Last winter while exploring The Cliff I happened upon some large toothed leaves that looked familiar and somewhat saxifrage-ish. It never occurred to me that they might be snow queen until I found their beautiful little flowers this spring. And even then it wasn’t until I found the second patch, down low enough on the Cliff that I could lean in for a closer look and a photo, that I made the connection. The flowers themselves are small and easily lost in the surrounding vegetation. And I probably passed others before these caught my eye.
In my defense the distinctive flowers themselves (that large purple anther!) and the clustered inflorescence had always seemed so definitive that I hadn’t payed much attention to the foliage. For one thing the petiole is so long and lax that I don’t even think I realized it was connected to the flower stalk of these little gems. This error was probably strengthened by the incongruity of how large the leaves are. Three complete flower clusters probably wouldn’t cover one. But I’ll know these leaves the next time I see them sans inflorescence!
These welcome early bloomers were historically in the family Scrophulariaceae (figworts), but revisions based on morphology and molecular data in the early 21st century placed them in Plantaginaceae. And revisions are ongoing, so that eventually they may end up back in the genus Veronica, where they started out over 200 years ago, when they were first classified from among the specimens of Lewis and Clark’s expedition.

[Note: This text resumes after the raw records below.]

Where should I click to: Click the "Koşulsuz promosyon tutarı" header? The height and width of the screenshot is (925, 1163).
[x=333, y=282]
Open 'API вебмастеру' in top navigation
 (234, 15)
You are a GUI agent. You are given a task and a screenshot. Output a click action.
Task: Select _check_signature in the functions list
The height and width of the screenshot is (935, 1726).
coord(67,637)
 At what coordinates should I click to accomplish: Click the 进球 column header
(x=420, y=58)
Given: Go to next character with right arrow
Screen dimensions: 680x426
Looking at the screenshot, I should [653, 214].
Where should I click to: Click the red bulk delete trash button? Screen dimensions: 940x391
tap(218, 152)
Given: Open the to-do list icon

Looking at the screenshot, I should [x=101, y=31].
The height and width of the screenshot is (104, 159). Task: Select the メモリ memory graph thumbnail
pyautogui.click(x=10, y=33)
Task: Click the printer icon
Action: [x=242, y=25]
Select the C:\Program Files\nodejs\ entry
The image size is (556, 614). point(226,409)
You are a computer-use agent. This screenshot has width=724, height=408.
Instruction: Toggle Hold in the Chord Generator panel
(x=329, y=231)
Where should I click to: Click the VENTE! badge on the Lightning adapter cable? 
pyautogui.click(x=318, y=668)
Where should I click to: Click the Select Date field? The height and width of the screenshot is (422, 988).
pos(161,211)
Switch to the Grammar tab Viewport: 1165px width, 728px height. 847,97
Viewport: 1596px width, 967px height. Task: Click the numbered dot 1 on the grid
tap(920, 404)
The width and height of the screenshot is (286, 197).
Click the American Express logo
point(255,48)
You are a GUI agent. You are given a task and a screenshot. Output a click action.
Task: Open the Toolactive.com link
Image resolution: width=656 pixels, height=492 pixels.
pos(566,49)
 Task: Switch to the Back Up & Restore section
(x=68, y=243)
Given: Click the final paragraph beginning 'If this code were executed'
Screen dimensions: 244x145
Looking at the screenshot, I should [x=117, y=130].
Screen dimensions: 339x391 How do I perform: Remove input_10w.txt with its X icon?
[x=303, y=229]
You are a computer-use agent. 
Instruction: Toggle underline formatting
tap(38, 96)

Description– Low plant with weak and mostly prone stems; leaves large, toothed, kidney to heart shaped, hairy, often lighter near the veins; flowers small, bell shaped, blue to purple, in small clusters at the stem tip, with a large purplish anther
Similar species–Synthyris missurica inflorescence is an extensive raceme; S. schizantha has flower petals (corolla lobes) deeply and multiply dissected ; all other Synthyris leaves deeply dissected, or lack petaled flowers.
Habitat-Moist to mesic coniferous and mixed forests up to 5,000’.
Range-Pacific Coast endemic; west of the Cascades in our region, as well as the Columbia River Gorge.
Reproductive timing– Blooms as early as February in low elevations; blooms immediately after snow melt at higher locations
Eaten by– Being an early bloomer it is an important nectar and pollen source for many early emerging wasps, bees, flies, and other pollinators.
Etymology of names–Synthyris is from Greek and means ‘united valves’, which refers to the valves of the fruit adhering to the placental axis. The specific epithet reniformis references the vaguely kidney shaped leaves of this plant.